Iondru betrachtete die Tigma nun mit ganz anderen Augen. Weil er frei atmen konnte, hatte er angenommen, dass die Atmosphäre ihrer Welt der der Erde glich. Doch das konnte er nun nicht mehr sicher voraussetzen. Womöglich setzte sich die Atemluft der Tigma gänzlich anders als die auf Terra zusammen und wäre für ihn giftig.

In diesem Moment empfand Iondru tiefe Bewunderung für die Fähigkeiten der Balduren. Wie diese Sphäre arbeitete und woher sie die Energie bezog, um ihre Funktionen auszuführen, erschien ihm noch tausendmal rätselhafter als etwa das Prinzip eines W-Anzugs.

»Wie können wir uns dir als würdig erweisen?«, wurde Iondru jetzt von Filal² angesprochen. »Jeder Wunsch, den du äußerst, wird dir sofort erfüllt werden.«

»Wenn dies in unserer Macht steht«, setzte Berzy³ reserviert hinzu. »Wir mögen zwar das mächtigste Volk in dieser Galaxis sein, aber mit einem Göttlichen können wir uns natürlich nicht messen.«

Iondru war überrascht. Offenbar standen ihm aufgrund seiner Position gewisse Möglichkeiten offen. Er besaß Privilegien, und die galt es zu nutzen, bevor den Tigma auffiel, dass er alles andere als göttlich, sondern bloß ein ganz gewöhnliches sterbliches Geschöpf war. Und er wusste auch schon, was er von den Nacktschneckenartigen fordern würde …

*

»Hyperfunksender?«, erkundigte sich Whyl² zurückhaltend. »Was genau ist das?«

»Ein Kommunikationsgerät, das Strecken von vielen Lichtjahren überbrücken kann, indem es den Hyperraum benutzt«, erklärte Iondru.

»Möchtest du eine Botschaft absetzen?«, hakte Filal² nach.

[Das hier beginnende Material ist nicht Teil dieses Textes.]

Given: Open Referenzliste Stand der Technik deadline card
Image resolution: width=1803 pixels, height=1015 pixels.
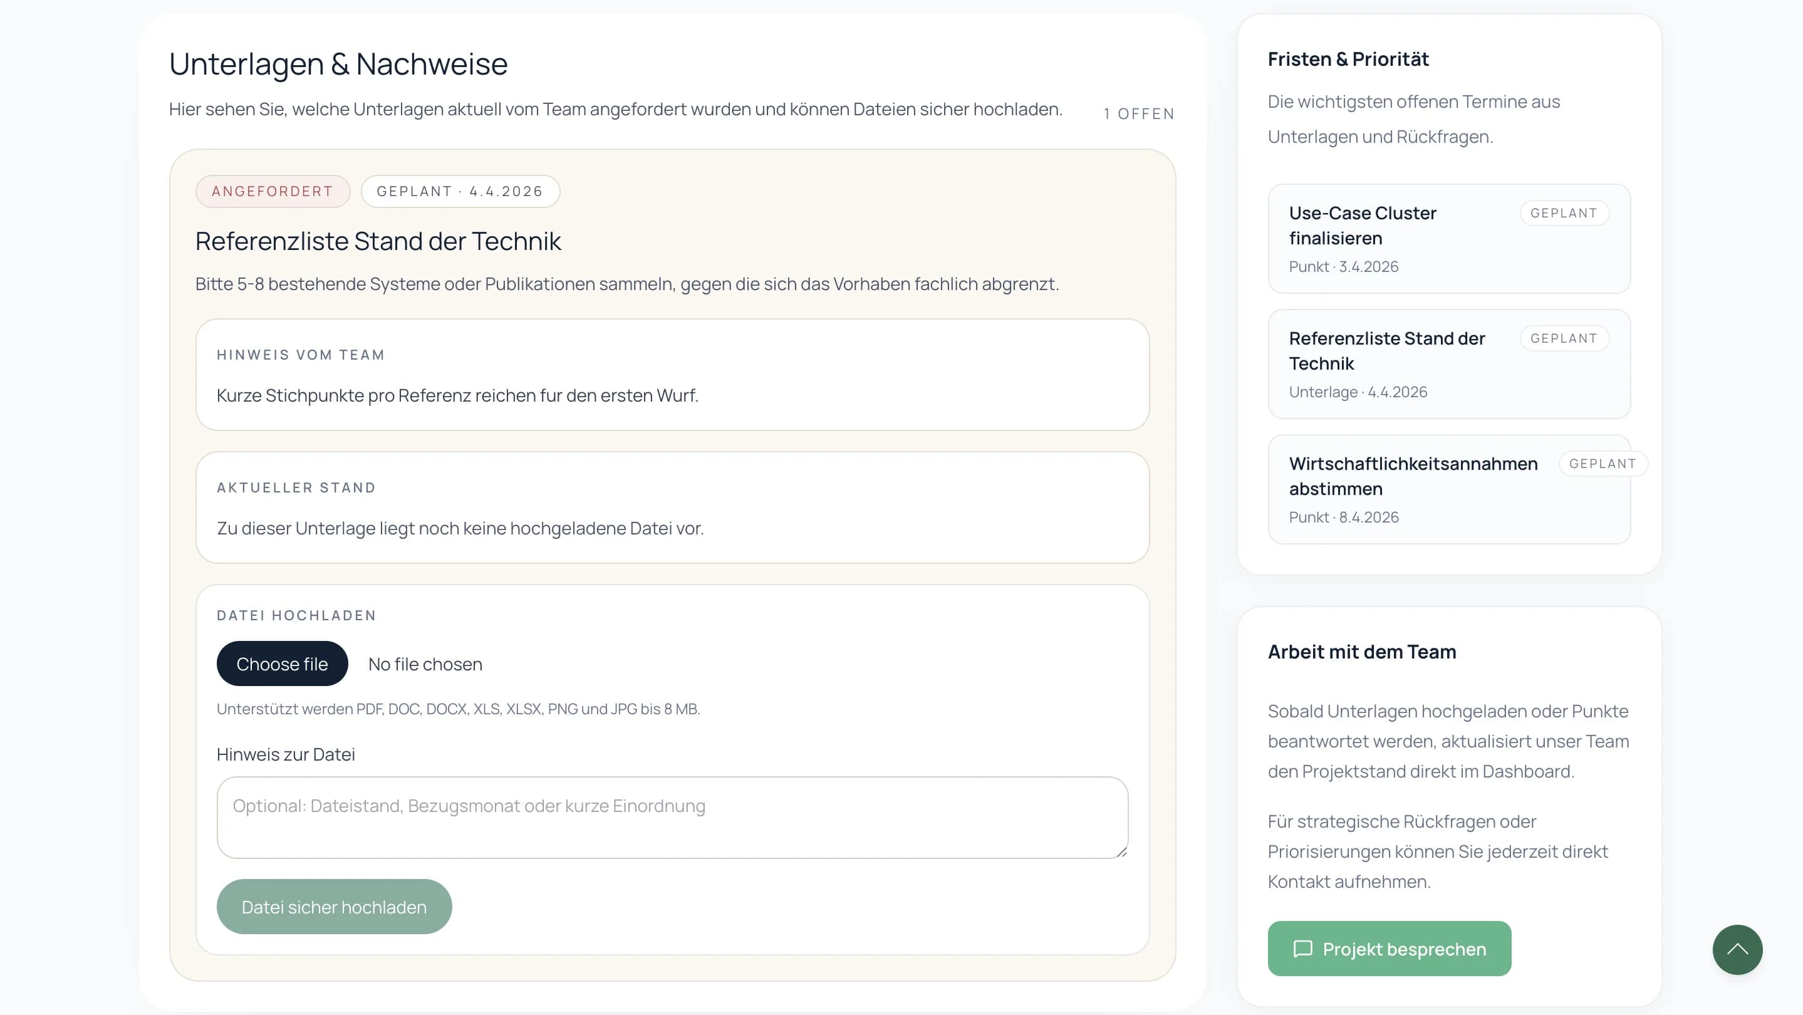Looking at the screenshot, I should (x=1449, y=364).
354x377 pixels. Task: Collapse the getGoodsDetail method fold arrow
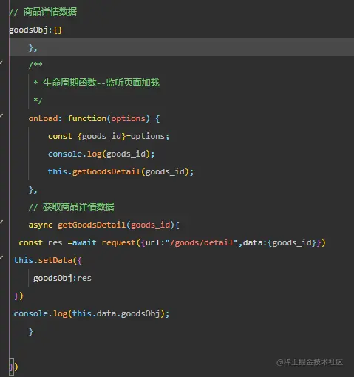[x=1, y=222]
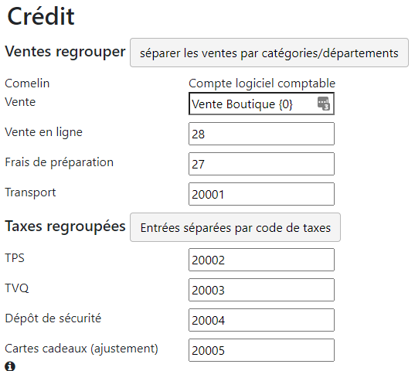The image size is (415, 371).
Task: Focus the Vente Boutique {0} input field
Action: point(261,104)
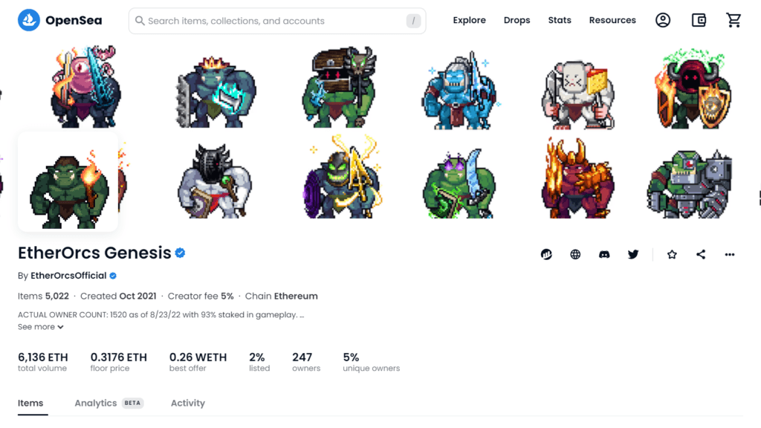Switch to the Activity tab

point(188,403)
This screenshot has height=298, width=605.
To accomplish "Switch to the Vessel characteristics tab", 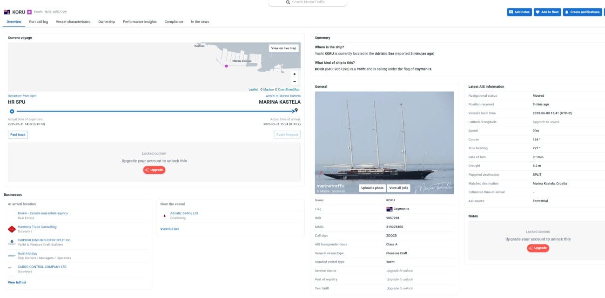I will [x=73, y=22].
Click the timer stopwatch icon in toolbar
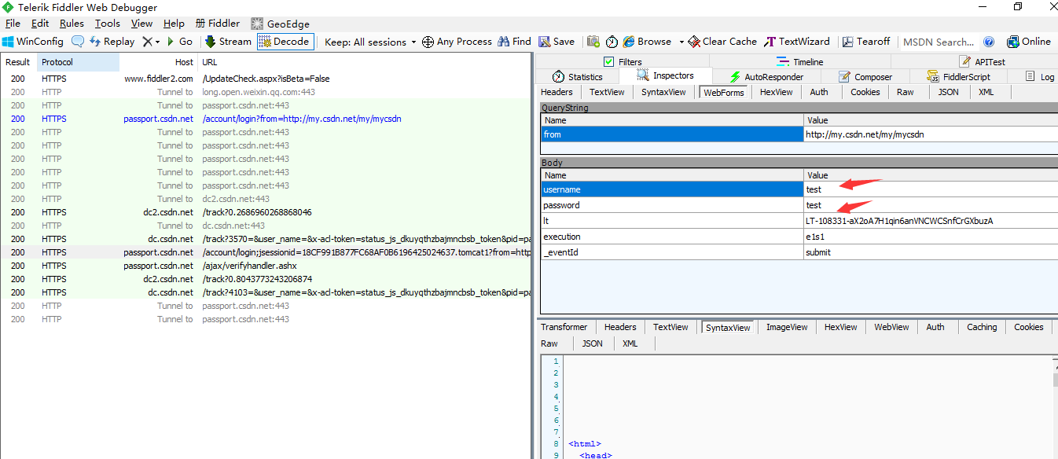Image resolution: width=1058 pixels, height=459 pixels. pos(612,42)
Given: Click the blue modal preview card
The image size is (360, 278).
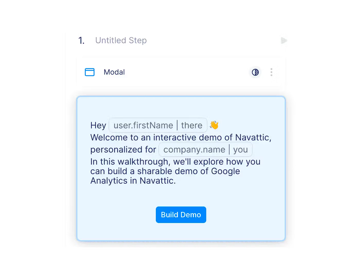Looking at the screenshot, I should click(181, 168).
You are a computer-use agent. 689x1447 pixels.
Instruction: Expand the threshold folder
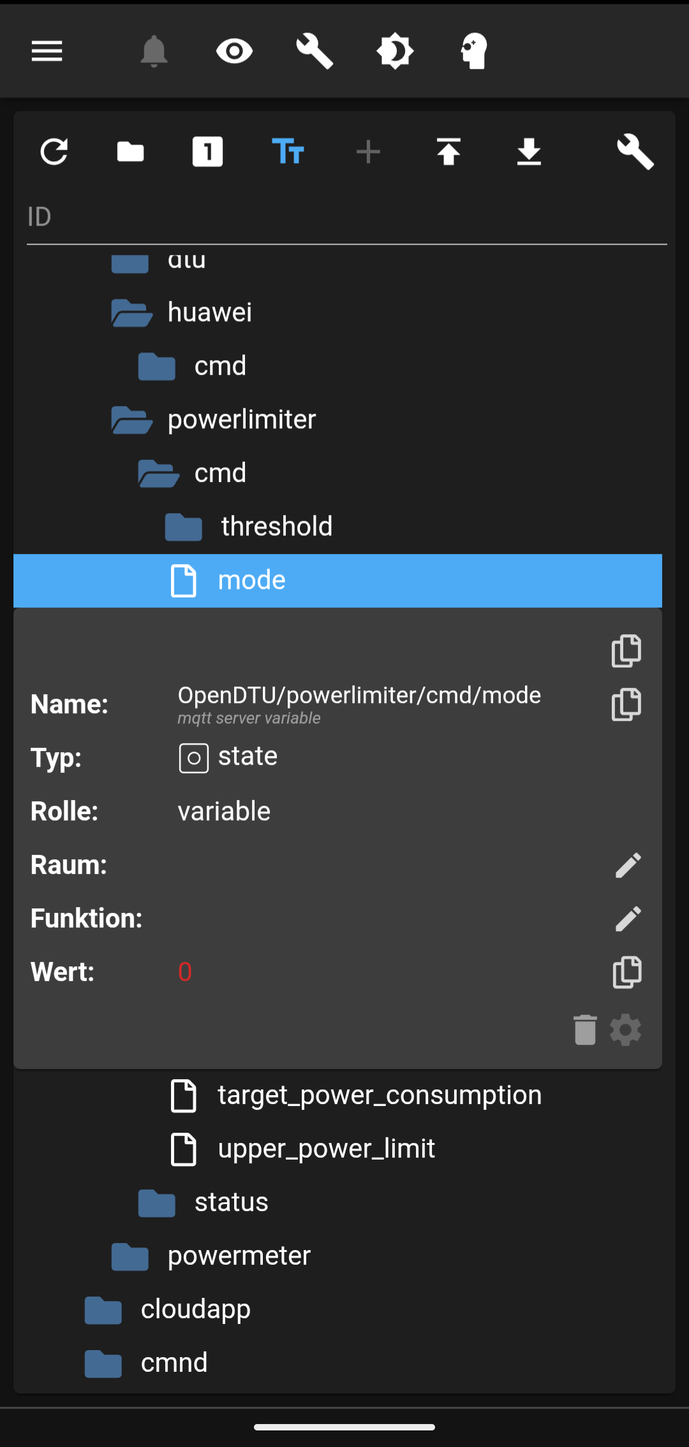184,527
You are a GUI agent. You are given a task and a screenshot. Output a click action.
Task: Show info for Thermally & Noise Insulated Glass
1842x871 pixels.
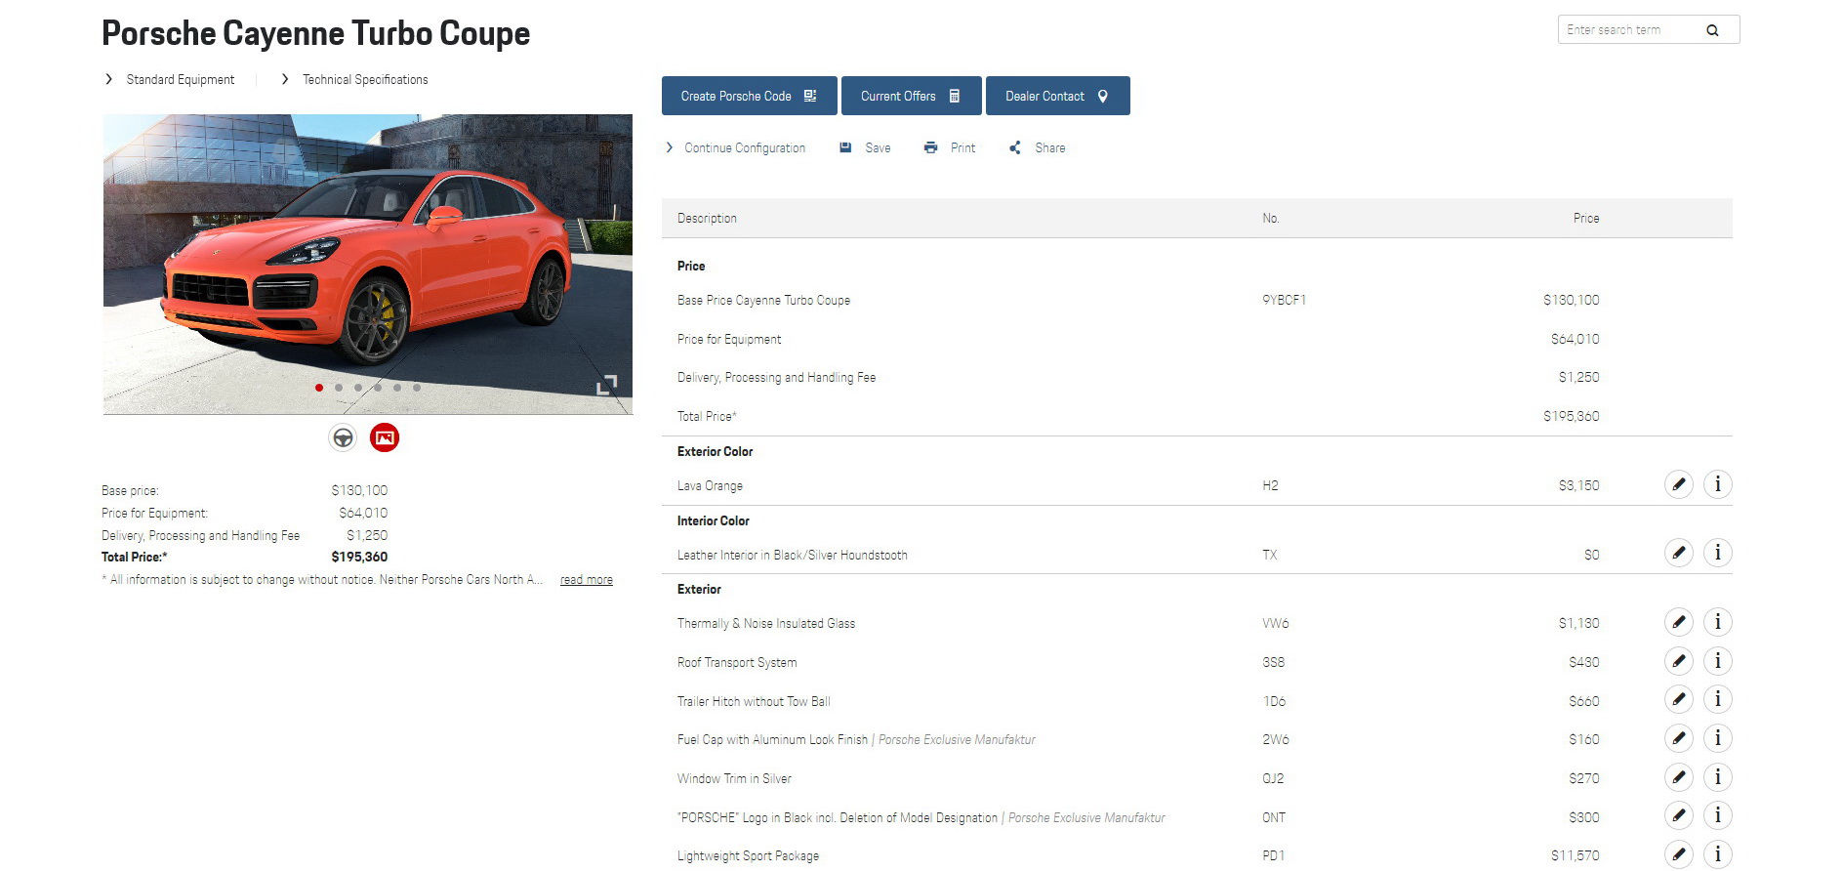tap(1717, 622)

»Genau aus diesem Grund habe ich euch gebeten, mich zu einem Hyperfunksender zu bringen«, bestätigte Iondru. »Die Tigma sind ein hochtechnisiertes Volk. Ich meine, ihr müsstet über eine derartige Technologie verfügen. Ihr nennt sie womöglich nur ganz anders.«

»Wir verfügen über Galaxisfunk«, erwiderte Lyla². »Den verwenden wir, um mit unseren Raumschiffen zu kommunizieren oder uns unterworfenen Sternenvölkern Befehle und Anweisungen zu erteilen.«

»Wem möchtest du denn eine Nachricht zukommen lassen?«, erkundigte sich Berzy³.

»Ich muss Terra erreichen«, antwortete Iondru.